Community cats are members of the domestic cat species just like pet cats, but are not socialized to humans and are therefore not adoptable. Cats have been living outdoors near humans for more than 10,000 years. They typically live in groups called colonies and have strong social bonds with their colony members.

Union County Humane Society Trap/Neuter/Return Grant
The Union County Humane Society is currently in a two-year grant to Trap/Neuter/Return community cats in specific areas of Union County. Through a grant from PetSmart Charities and other funding, UCHS spayed/neutered 420 cats in 2014.

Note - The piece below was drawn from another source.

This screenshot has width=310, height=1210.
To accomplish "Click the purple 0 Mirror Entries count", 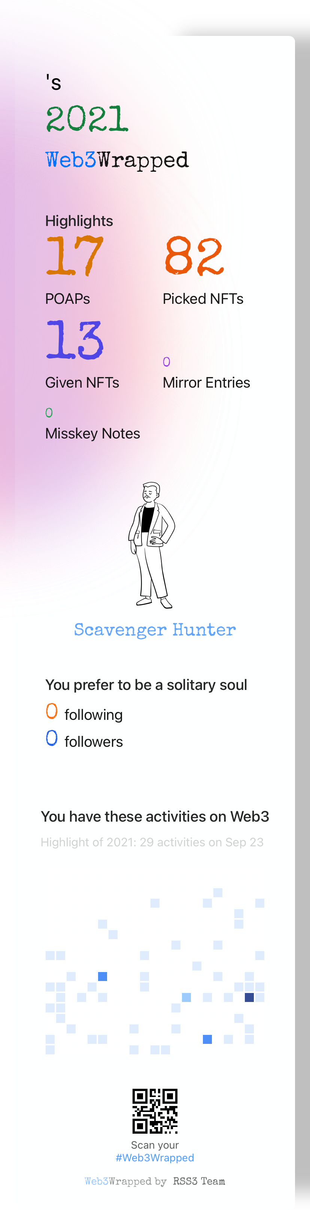I will tap(166, 362).
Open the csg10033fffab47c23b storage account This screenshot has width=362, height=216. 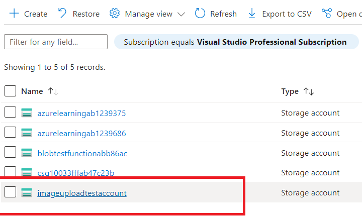coord(76,173)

How does Trap/Neuter/Return work?
An established cat colony will defend its territory, limiting the addition of new cats to the group. For this reason, leaving spayed and neutered cats in a colony is the best deterrent to population growth. This approach stabilizes the colonies and eliminates many of the problems people find annoying about community cats. Spraying and urine odor abates, mating yowls are eliminated, and fighting is reduced. If you have a concern about community cats within Union County, please contact us to see if there is grant funding available to address the issue.

Cats in Your Yard
Whether they are community cats, or a neighbor's cat, there are simple tips to help divert outdoor cats away from certain areas.

CATS ARE GETTING INTO MY TRASH.
Explanation: Cats are scavengers and are looking for food.
Quick Solutions: Place a tight lid on your trashcan. Exposed trash bags will attract wildlife as well.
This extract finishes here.